Vraie jacquerie et pseudo-élections

À la veille d’un scrutin municipal aux allures de mascarade, des « émeutes de la faim » secouent le nord du pays. Et menacent de s’étendre.

Publié le 14 avril 2008 Lecture : 1 minute.

Secouée depuis quelques jours par des manifestations contre la dégradation du pouvoir d’achat, Mahalla al-Koubra, une cité ouvrière située à 110 kilomètres au nord du Caire, a occulté les élections municipales du 8 avril. Boycotté par les Frères musulmans, principale composante de l’opposition, le scrutin est couru d’avance. Les 52 600 postes à pourvoir (pour 4 500 municipalités réparties en 26 provinces) sont promis au Parti national démocratique (PND, du président Hosni Moubarak).
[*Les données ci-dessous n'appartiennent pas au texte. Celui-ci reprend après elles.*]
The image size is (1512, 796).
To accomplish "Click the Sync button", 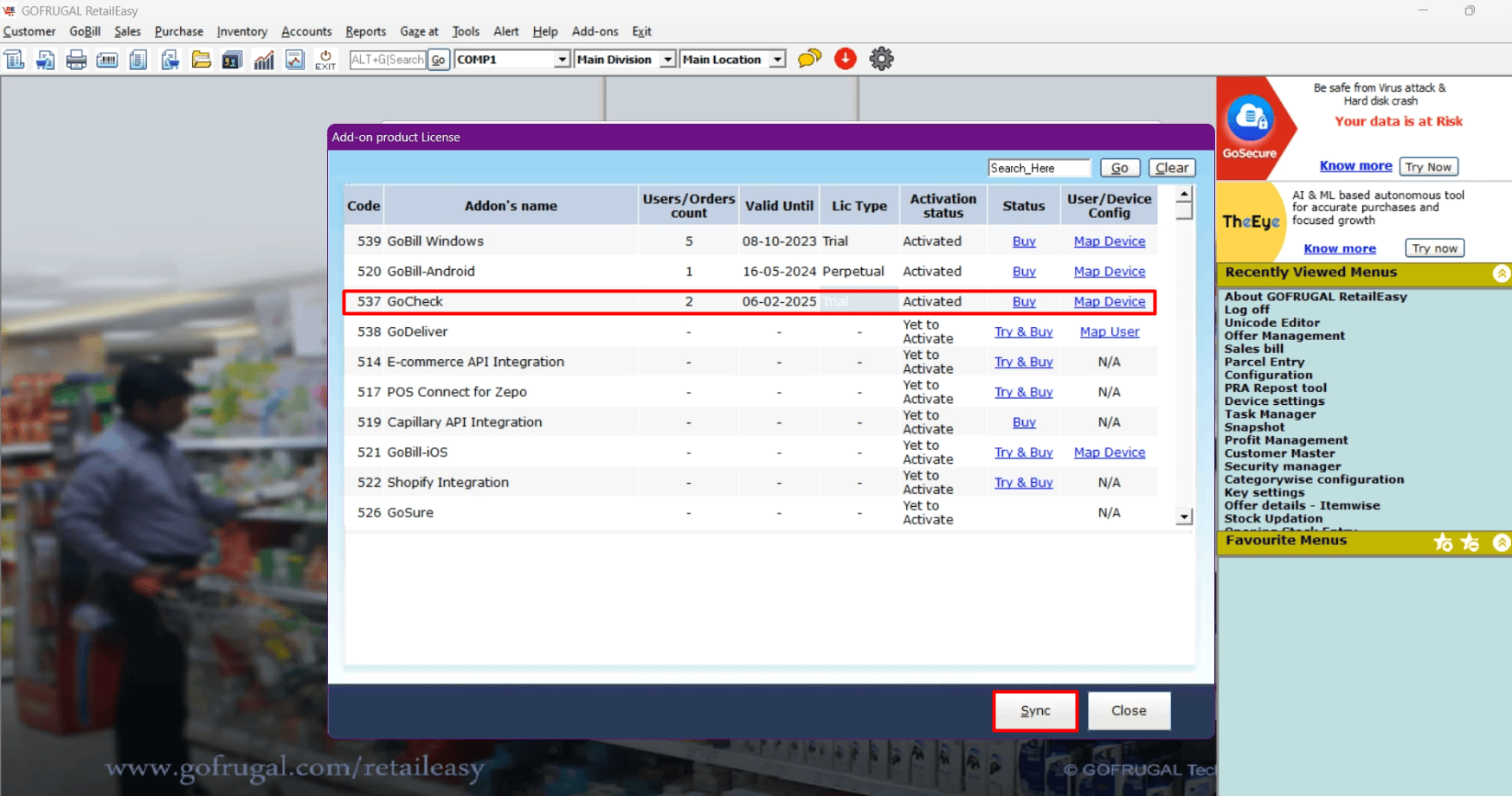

Les partis d’opposition – le Wafd, le Tagamou (Rassemblement), le Gil (Génération) et le Parti nassérien – n’ont pu présenter, à eux quatre, qu’un millier de candidats, contre plus de 52 000 pour le PND. Le comble de la mascarade a été atteint à Mahalla al-Koubra. Le scrutin n’ayant pas pu s’y tenir, pouvoir et opposition se sont entendus pour une répartition des sièges de conseillers municipaux. Résultat des tractations : 15 « élus » pour l’opposition et 56 pour le PND. Un deal qui n’atténue en rien le deuil des habitants de Mahalla al-Koubra, qui déplorent le décès de deux manifestants, dont un collégien de 15 ans, tué de trois balles dans la tête, tirées par des membres d’une unité de police antiémeute.
L’agitation qui s’est emparée de Mahalla inquiète le président Moubarak, qui y a dépêché, la veille du scrutin, son Premier ministre, Ahmed Nazif. Pôle de l’industrie textile égyptienne, aujourd’hui en crise, la cité ouvrière est réputée être à l’avant-garde des grands mouvements de protestation sociale en Égypte. Les risques d’une contagion, aggravés par l’envolée des cours mondiaux des produits alimentaires, ont contraint le gouvernement à réagir très vite. Nazif a dû sortir son chéquier à Mahalla. Les 24 000 ouvriers de l’entreprise étatique de textile ont reçu une prime spéciale représentant l’équivalent d’un mois de salaire. Ce qui n’a pas pour autant apaisé les esprits. La population de Mahalla se mobilise aujourd’hui pour l’indemnisation des familles des victimes de la répression et pour la libération des 330 personnes arrêtées au cours des manifestations.